Ainsi, dans la mesure où toutes les annonces de Jésus dans l’Évangile se sont réalisées – pensons notamment aux trois annonces de sa mort et de sa résurrection (8, 31 ; 9, 31 et 10, 33-34) qui se réalisent dans les chapitres 14 à 16 –, il est difficile d’envisager que la rencontre annoncée avec les disciples en Galilée n’aura pas lieu, malgré le silence des femmes (Petersen 1980). Le jeune homme habillé de blanc l’affirme d’ailleurs en faisant directement référence à Mc 14, 28 : « Eh bien, allez, dites à ses disciples et à Pierre : “Il vous précède dans la Galilée : là, vous le verrez, comme il vous l’a dit.” » (Ἀλλὰ ὑπάγετε, εἴπατε τοῖς μαθηταῖς αὐτοῦ καὶ τῷ Πέτρῳ ὅτι προάγει ὑμᾶς εἰς τὴν Γαλιλαίαν · ἐκεῖ αὐτὸν ὄψεσθε, καθὼς εἶπεν ὑμῖν) (16, 7). La rencontre entre Jésus et ses disciples doit donc exister et, pourtant, son récit est comme refusé aux lecteurs.
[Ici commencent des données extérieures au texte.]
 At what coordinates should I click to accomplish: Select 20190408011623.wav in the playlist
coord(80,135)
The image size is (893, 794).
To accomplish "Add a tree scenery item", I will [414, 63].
De même, le fait que les lecteurs soient confrontés au récit de la rencontre entre les femmes et le jeune homme en blanc implique nécessairement que celles-ci ont fini par sortir de leur silence pour la raconter à quelqu’un. Ce moment doit exister[29], mais il n’est pas rendu accessible aux lecteurs.
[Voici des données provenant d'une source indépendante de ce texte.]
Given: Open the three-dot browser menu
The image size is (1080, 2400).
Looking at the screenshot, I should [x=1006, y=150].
Enfin, que γάρ, « en effet » soit le dernier mot du texte donne l’impression que la phrase est interrompue, donc qu’une suite existe, dont les lecteurs sont privés.

Dans les dernières phrases du récit, les lecteurs se trouvent ainsi, vis-à-vis de la fin de l’Évangile, dans la même situation que les femmes vis-à-vis de Jésus. Ni cette fin ni Jésus ne sont totalement absents : les derniers mots de Marc dessinent la possibilité de la première et le jeune homme affirme que le second est de nouveau en vie et qu’il est possible de le retrouver. L’un comme l’autre demeurent cependant inaccessibles : les lecteurs ne disposent pas de la fin et les femmes ne rencontrent jamais Jésus.
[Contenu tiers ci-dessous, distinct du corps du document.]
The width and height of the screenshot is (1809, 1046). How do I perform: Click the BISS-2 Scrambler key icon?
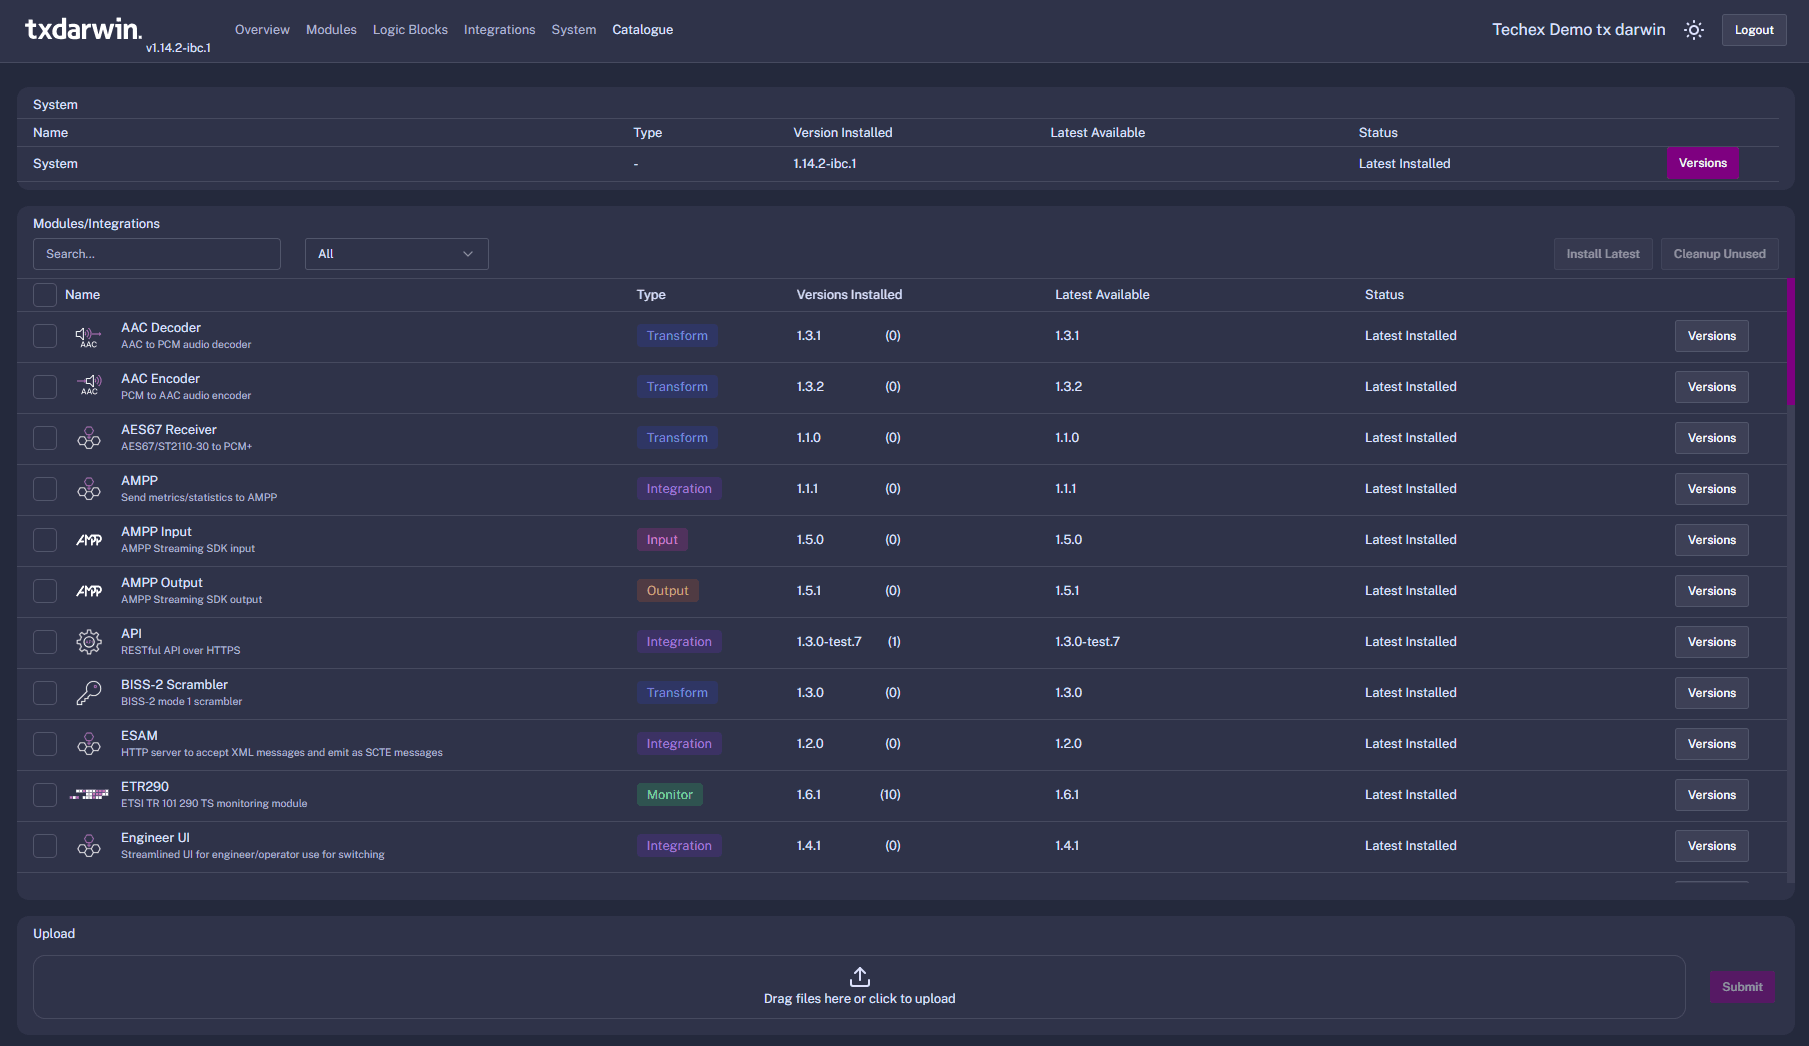pos(89,693)
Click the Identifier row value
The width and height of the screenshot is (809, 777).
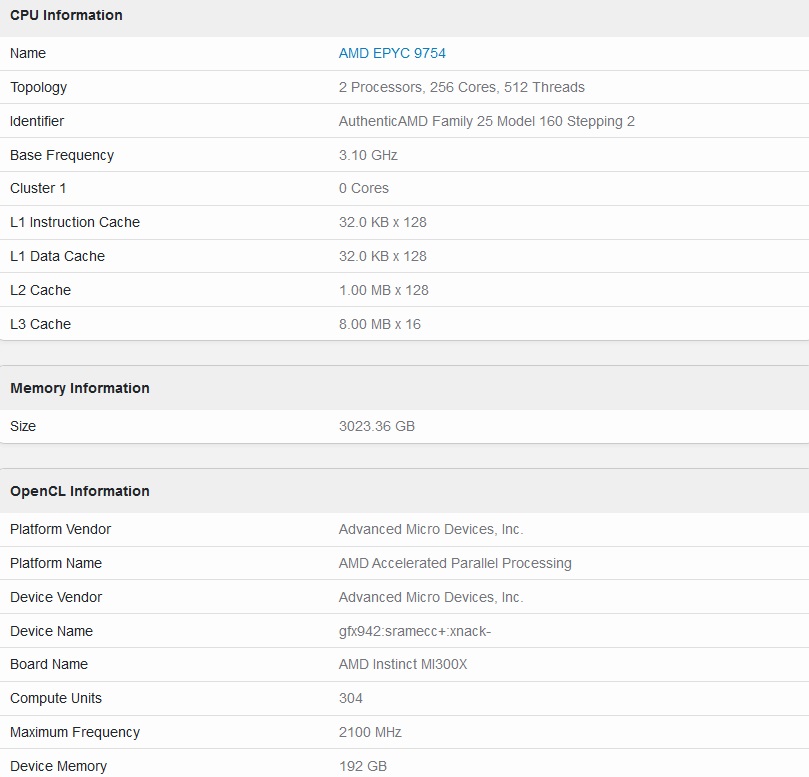pos(487,121)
Une telle comparaison peut s’étendre à la relation que les lecteurs entretiennent avec Jésus. Comme les femmes, eux non plus ne le retrouvent pas, puisque le récit se termine sans qu’il soit à nouveau intervenu comme personnage. Ainsi, au moment où les lecteurs de l’Évangile vont clore le livre, ils sont eux aussi confrontés à un deuil : celui de Jésus, qui est absent – autrement dit, au même deuil que celui qui plonge les trois femmes dans la peur.

La fin brutale de l’Évangile selon Marc oblige à affronter ce deuil de lecteurs qui ont perdu le personnage principal de leur récit et qui n’auront jamais le dernier mot à son sujet, puisque le texte s’interrompt sans que ce dernier mot ait été prononcé. Deux possibilités s’offrent alors. La première est d’écarter ce désarroi, par exemple en écrivant la fin manquante, ce qu’ont fait les personnes à l’origine des copies manuscrites de l’Évangile selon Marc, dans lesquelles une fin supplémentaire suit Mc 16, 8[30]. La seconde est d’accepter la peur, c’est-à-dire d’accepter que Jésus a une existence à part entière, donc qu’il demeure impossible à saisir pleinement, qu’il doit donc être appréhendé comme en partie opaque, non comme un corps mort qu’on peut manipuler, mais comme un vivant qui sortira toujours des tombeaux où on essaiera de l’enfermer. Cette seconde option n’aboutit pas à un renoncement résigné ; seulement au renoncement à ses propres forces et à ses propres capacités à comprendre. En effet, il n’est pas impossible que la « panique » finale (« elles étaient paniquées », ἐφοβοῦντο [16, 8]) ait, aussi, un rapport avec la « peur de Dieu » (φόβος θεοῦ), mentionnée par exemple dans le verset 2 du Psaume 35[31], autrement dit avec un sentiment d’admiration et d’émerveillement devant une manifestation de Dieu[32].

La fin de l’Évangile selon Marc est ainsi semblable à une mort. On y retrouve le choix, toujours poignant et douloureux, entre, d’une part, le désarroi et la peur face à une absence qui est toujours un scandale, et, d’autre part, la possibilité de laisser le défunt aller à une existence d’un autre genre, qui nous échappe, et, avec cette possibilité, l’abandon à un mystère.